Once the deployment is finalized by clicking the “Deploy” button, the model will be listed in the “Deployments” screen (below).

Clicking on the entry for this newly deployed model brings up the deployment details (below).

NOTE: If the model is not deployed, click the “Start” button on the model:

This deployment includes all vectorization transforms deployed in support of the model deployments. It also includes the endpoint URLs relative to the model server in the “endpoint” column. Here’s how to get live predictions via a REST interface from this newly deployed model:

Troubleshooting

If you get the following error at any point (Deploying Model, No JWT present or has expired):

Leave the current browser tab open. Create a new tab and log in again. Close the new tab now that you’re logged back in. Retry the original action that caused the error.


Get Predictions from the Model Server

Once you have a deployment created and launched, you need to connect the “last mile”. This involves actually serving live predictions from this newly created model to a real application.

In this section, you’ll learn how to set up a sample Java client (which could easily be integrated into a Tomcat or Java application) to query the model you just built with the notebook. The model server is running locally and it has exposed a REST endpoint at:

http://[host]:9008/endpoints/ourfirstdeployment/model/lstmmodel/default/

Now configure the client to “speak REST” properly and send the specific query using input data that you select. Let’s take a look at how to get these predictions, with the REST Java client sample code below.

Get Prediction via Java REST Code Example

To get a working SKIL model server client, “git clone” the project stored here

https://github.com/SkymindIO/SKIL_CE_1.0.0_Examples

With the following command:

$ git clone [email protected]:SkymindIO/SKIL_CE_1.0.0_Examples.git

Build the client application JAR with the following commands:

$ cd SKIL_CE_1.0.0_Examples
$ cd sample-api
$ mvn clean package
      

Once you build the client application, you can use the JAR to make a REST call to SKIL’s AI model server with the following command:

$ java -jar target/skil-ce-examples-1.0.0.jar quickstart http://host:9008/[skil_endpoint_name]
      

Note: Replace [skil_endpoint_name] with the endpoint your model was deployed to.

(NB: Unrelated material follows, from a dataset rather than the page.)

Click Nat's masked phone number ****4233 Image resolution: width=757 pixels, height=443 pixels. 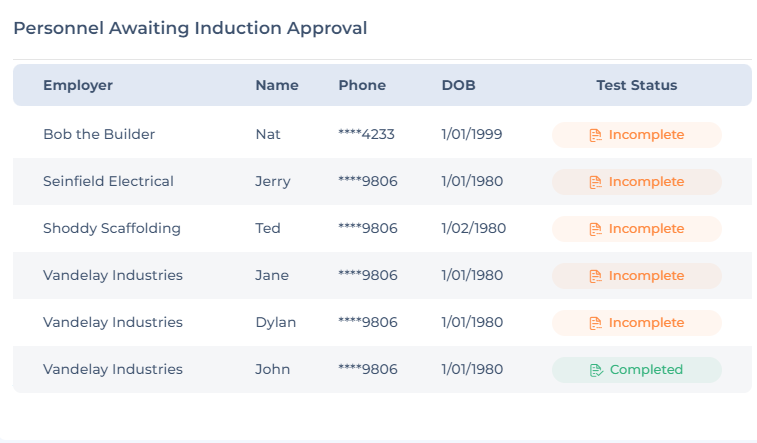(x=367, y=134)
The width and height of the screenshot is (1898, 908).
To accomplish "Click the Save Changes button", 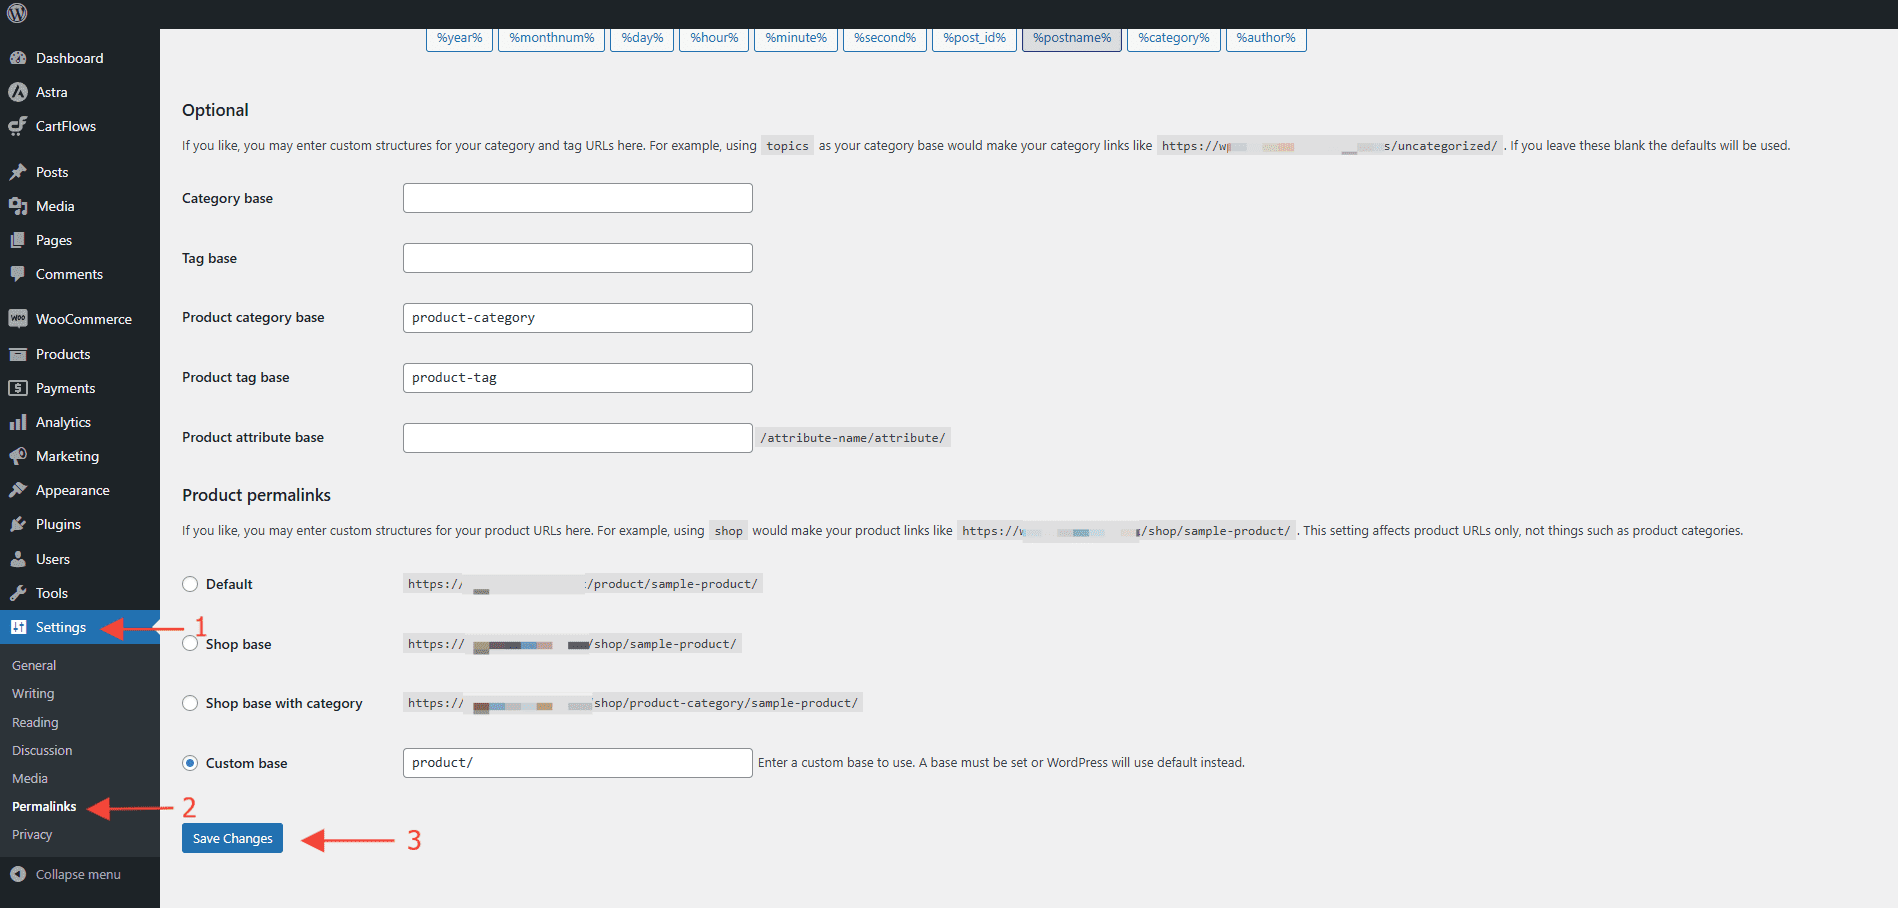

The output of the client example code should look like:

Inference response: Inference.Response.Classify{results{[1]}, probabilities{[0.9729845]}
  Label expected: 1
Inference response: Inference.Response.Classify{results{[4]}, probabilities{[0.8539419]}
  Label expected: 4
Inference response: Inference.Response.Classify{results{[5]}, probabilities{[0.9414516]}
  Label expected: 5
Inference response: Inference.Response.Classify{results{[5]}, probabilities{[0.94135857]}
  Label expected: 5

The output above shows inference predictions the SKIL AI model server returns, referring to specific labels in the classifier.

With that, you’ve built your first deep learning application with SKIL, from notebook to deployed production model. We hope you enjoyed the experience. Watch this space for future tutorials on more advanced applications of deep learning in production.